Foram longos e penosos os meses de trabalhos, mas finalmente terminaram. A 27 de Setembro de 1887 a linha estava concluída e era oficialmente aberta à exploração. A verdadeira pompa da inauguração ficaria para o dia 29 de Setembro, altura em que o Rei D. Luís I e o Príncipe Herdeiro D. Carlos inauguravam a linha em Mirandela. De entre a comitiva régia, destaca-se ainda a presença do grande artista português Rafael Bordalo Pinheiro, criador da figura incontornável do "Zé Povinho". A locomotiva da inauguração, a Trás-os-Montes (da construtora alemã Emil Kessler em Esslingen, com o número E81), foi pilotada pelo próprio Dinis da Mota, locomotiva essa que ficou guardada depois de ser retirada de circulação nas cocheiras da estação de Bragança. A partida do Tua foi assistida por uma grande massa, de entre a qual representantes das Câmaras de Alijó, Carrazeda de Ansiães e São João da Pesqueira. A chegada dos comboios a Mirandela foi efusivamente recebida, e os convidados de honra, de entre os quais o Governador Civil de Bragança, o Bispo de Bragança-Miranda, o Presidente da Câmara Municipal de Mirandela, e representantes das Câmaras de Macedo de Cavaleiros, Valpaços, Bragança, Vila Flor e Alfândega da Fé. Foram todos acolhidos com um banquete nas instalações do cais de mercadorias da estação, decorado para o efeito por Manini e Marques da Silva. A corte Real foi hóspede dos Condes de Vinhais, antes do regresso à capital do Reino.

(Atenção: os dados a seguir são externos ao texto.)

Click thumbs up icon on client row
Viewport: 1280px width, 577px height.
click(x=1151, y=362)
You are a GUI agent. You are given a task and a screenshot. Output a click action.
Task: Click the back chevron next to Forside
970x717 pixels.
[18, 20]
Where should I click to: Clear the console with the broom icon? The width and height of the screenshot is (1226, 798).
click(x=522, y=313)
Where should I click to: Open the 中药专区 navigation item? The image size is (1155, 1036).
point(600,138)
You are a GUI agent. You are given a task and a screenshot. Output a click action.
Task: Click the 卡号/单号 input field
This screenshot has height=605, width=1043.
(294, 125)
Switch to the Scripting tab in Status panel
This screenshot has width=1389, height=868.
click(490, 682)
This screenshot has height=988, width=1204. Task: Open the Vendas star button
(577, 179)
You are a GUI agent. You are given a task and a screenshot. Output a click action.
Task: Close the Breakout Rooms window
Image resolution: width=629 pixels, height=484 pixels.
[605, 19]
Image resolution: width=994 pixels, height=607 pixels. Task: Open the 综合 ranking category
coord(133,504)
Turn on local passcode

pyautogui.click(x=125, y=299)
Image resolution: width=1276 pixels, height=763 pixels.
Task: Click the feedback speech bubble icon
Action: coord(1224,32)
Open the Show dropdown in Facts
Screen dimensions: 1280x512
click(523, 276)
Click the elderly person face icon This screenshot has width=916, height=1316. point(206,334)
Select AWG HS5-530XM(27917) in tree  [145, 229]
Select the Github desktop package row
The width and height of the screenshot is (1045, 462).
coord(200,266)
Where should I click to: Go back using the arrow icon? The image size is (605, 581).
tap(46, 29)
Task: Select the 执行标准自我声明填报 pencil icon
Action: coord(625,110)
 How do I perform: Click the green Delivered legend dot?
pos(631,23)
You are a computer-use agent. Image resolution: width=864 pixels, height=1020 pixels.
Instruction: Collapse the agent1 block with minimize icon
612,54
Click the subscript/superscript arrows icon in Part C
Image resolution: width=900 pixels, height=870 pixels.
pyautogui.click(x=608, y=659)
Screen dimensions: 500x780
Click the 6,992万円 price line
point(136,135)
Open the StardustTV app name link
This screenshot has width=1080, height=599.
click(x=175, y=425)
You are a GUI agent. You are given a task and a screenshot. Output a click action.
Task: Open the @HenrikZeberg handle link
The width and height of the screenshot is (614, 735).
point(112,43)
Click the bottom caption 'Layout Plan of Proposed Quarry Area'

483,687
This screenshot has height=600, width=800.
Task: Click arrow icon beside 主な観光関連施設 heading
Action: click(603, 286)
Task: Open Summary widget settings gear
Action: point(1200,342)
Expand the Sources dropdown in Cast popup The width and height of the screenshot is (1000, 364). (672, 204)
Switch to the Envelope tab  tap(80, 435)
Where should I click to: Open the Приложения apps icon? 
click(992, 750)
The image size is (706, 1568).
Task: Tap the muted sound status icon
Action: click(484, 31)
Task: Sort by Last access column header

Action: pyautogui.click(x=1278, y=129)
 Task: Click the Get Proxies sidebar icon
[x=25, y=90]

Estava lançado no Nordeste Trasmontano o mais forte veículo de desenvolvimento que o mundo até então vira. Antes dos comboios poderem apitar em Bragança, teriam de ser passados ainda 19 longos anos, de avanços, recuos, e mais uma excepcional obra de engenharia que levaria o caminho-de-ferro à sua cota máxima em Portugal, e alguns dos principais responsáveis da obra a um trágico fim.